Before explaining what failures are, let’s review how a hard drive is constructed.

All hard drives have a circuit board (also known as a PCBA or Printed Circuit Board Assembly) that allows the hard drive to communicate with the computer system and vice versa such as controlling the position of the read/write head, controlling the recording of the data on the platters, controlling the read access from the platters.  Within the hard drive enclosure, you have the actual read/write head and its’ associated actuator and then you have the actual platters that the data is stored on.  Depending on the size of the hard drive (and when we talk about “size” we’re referring to the amount of data that the platters can hold; example, is it a 250GB hard drive or a 500GB), you may have multiple platters.  Think of it as an old LP record player; the platter is your record and the read/write head is the “arm”.  These platters are coated with a very thin layer of non-electrostatic lubricant, which is designed to allow the read/write head to glance off the surface of the platter in the event of a minor collision (such as a bump).  Keep in mind that this read/write head hovers only nanometers above the platters surface which makes a collision only the more obvious. 

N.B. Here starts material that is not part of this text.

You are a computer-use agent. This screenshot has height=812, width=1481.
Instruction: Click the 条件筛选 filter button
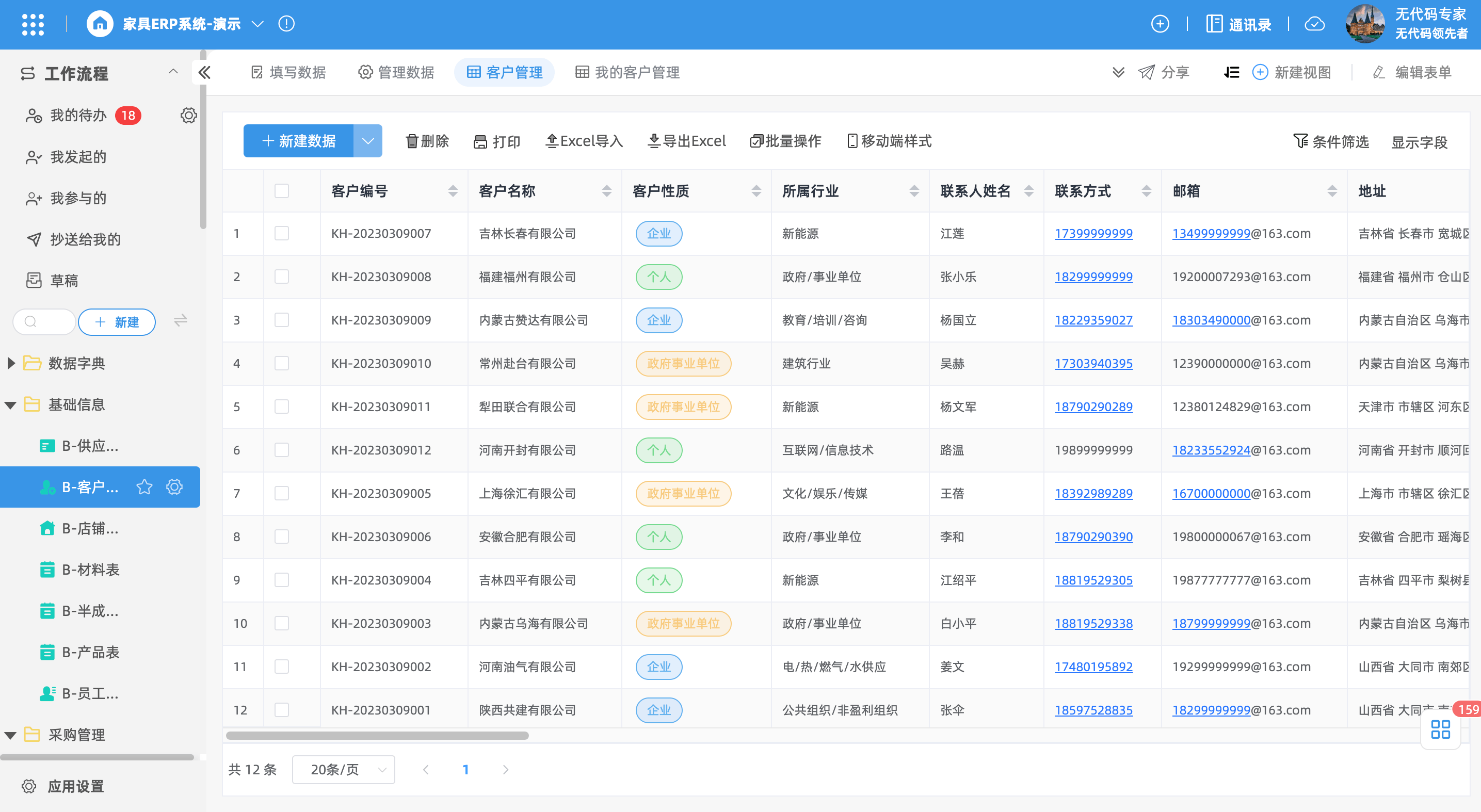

Here are two photos of inside of a hard drive:

courtesy: REUK.co.uk

courtesy: rg011.k12.sd.us

Now that we understand how a hard drive is constructed, let’s review the types of failures.  Hopefully after you read this, you’ll realize that it’s inevitable that your hard drive will fail. 

Physical failures are a result of either mechanical or electronic. 

Mechanical failure is usually a result of a breakdown of the moving parts or a read/write head crash.  Since these parts are moving constantly, as we pointed out before, everything that’s mechanical will fail.  Also these moving parts generate heat.  This heat is detrimental to the moving parts.  So they will wear out.  This is the breakdown of the moving parts.  A read/write head “crash” is something different.  This is where the head literally crashes down on the platter.  An example would be dropping the computer, banging it against a door frame, slamming your fist down on the laptop.  If the computer is turned off, this will be less likely to happen because when the computer is off, the read/write head is “parked” (using our record player analogy, it’s placing the needle back on its stand).  Another cause of a mechanical failure is a faulty air filter.  The filters on today’s hard drives equalize the air pressure and moisture within the enclosure and the outside world.  If this air filter fails to stop a single dust particle, this particle can land on the platter causing the head to crash if it happens to “sweep” over it.  Here’s a good link to watch a failing hard drive in action: (http://www.dataclinic.co.uk/data-recovery-ticking-hard-disk-head-problem.htm).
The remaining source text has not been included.